Weerasinghe has been a significant driving force in the development of Sri Lankan art since the early 1990s. He is Director of the Postgraduate Institute of Archaeology at the University of Kelaniya.

He obtained a Bachelor of Fine Arts with Honours in Painting at the Institute of Aesthetic Studies, University of Kelaniya, Sri Lanka in 1981. In 1985 he received a Conservation of Wall Paintings, International Centre for the Study of the Preservation and Restoration of Cultural Property (ICCROM) in Rome, which was followed in 1988 by a Conservation of Rock Art from the Getty Conservation Institute in Los Angeles.

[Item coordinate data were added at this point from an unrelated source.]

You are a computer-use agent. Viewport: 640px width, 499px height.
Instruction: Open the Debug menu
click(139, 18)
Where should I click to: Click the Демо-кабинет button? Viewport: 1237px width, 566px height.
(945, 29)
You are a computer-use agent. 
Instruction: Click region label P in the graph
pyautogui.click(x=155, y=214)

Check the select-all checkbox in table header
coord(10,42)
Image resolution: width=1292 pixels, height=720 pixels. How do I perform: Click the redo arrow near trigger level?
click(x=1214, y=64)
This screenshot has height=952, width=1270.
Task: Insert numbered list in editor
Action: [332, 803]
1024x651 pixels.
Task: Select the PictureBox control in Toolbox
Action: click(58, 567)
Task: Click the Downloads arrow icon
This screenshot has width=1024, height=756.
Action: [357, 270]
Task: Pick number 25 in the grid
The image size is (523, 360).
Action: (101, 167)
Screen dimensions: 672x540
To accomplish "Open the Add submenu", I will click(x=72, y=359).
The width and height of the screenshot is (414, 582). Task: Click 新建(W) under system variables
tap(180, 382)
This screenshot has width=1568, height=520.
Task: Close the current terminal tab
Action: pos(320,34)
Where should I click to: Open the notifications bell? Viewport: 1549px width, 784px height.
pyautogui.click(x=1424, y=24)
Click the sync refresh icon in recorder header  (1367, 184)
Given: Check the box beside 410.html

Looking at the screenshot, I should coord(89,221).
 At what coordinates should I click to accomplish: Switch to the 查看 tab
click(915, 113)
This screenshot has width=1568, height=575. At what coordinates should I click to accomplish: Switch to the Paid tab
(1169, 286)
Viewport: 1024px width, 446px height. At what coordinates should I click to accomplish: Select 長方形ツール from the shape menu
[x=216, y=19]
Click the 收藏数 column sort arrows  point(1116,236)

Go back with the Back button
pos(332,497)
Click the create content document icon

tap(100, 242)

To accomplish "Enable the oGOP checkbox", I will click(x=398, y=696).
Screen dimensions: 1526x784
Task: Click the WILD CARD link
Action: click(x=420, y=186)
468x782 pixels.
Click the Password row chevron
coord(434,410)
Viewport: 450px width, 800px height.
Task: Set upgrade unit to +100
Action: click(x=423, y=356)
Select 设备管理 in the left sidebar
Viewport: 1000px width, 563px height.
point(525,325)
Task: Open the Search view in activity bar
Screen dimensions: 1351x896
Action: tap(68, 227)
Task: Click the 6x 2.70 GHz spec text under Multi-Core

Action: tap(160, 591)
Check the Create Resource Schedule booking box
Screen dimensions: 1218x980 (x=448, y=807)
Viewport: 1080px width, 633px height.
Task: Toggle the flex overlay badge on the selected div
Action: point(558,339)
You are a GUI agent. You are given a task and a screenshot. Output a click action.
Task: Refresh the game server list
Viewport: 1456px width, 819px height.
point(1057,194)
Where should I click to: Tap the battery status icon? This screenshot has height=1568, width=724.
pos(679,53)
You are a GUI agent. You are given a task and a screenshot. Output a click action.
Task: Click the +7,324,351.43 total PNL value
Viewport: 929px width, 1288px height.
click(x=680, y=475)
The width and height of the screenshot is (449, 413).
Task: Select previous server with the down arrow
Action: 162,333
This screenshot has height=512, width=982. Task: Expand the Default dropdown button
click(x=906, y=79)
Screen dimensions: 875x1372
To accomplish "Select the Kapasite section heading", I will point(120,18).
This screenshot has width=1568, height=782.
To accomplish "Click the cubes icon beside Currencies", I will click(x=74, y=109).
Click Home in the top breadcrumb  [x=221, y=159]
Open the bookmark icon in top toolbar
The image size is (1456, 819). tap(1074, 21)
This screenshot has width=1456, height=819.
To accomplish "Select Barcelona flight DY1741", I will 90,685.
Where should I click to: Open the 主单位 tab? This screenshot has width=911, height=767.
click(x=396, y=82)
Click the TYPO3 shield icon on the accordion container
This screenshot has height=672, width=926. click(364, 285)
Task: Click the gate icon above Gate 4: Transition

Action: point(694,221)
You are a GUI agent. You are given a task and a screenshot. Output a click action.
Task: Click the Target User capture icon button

In 1991 Weerasinghe obtained a Master of Fine Arts in Painting at the American University, Washington, D.C.

Weerasinghe coined the phrase ‘90s Art Trend’, recognising at the time the need for a cohesive framework to describe the activity of his peer group.

He was commissioned by the Sri Lankan government to design the monument ‘Shrine for the Innocent’ as a remembrance for the innocent victims of the violence that the southern part of the country experienced in the late 1980s and early 1990s with the work completed in 1999.

He co-founded the Theertha International Artists Collective in 2000, which continues to foster new artists and initiatives. He describes current Sri Lankan artists as living in an era of ‘para-modernism’.

Weerasinghe's works have been exhibited in the United States, United Kingdom, Australia, India, Netherlands, Germany and Japan.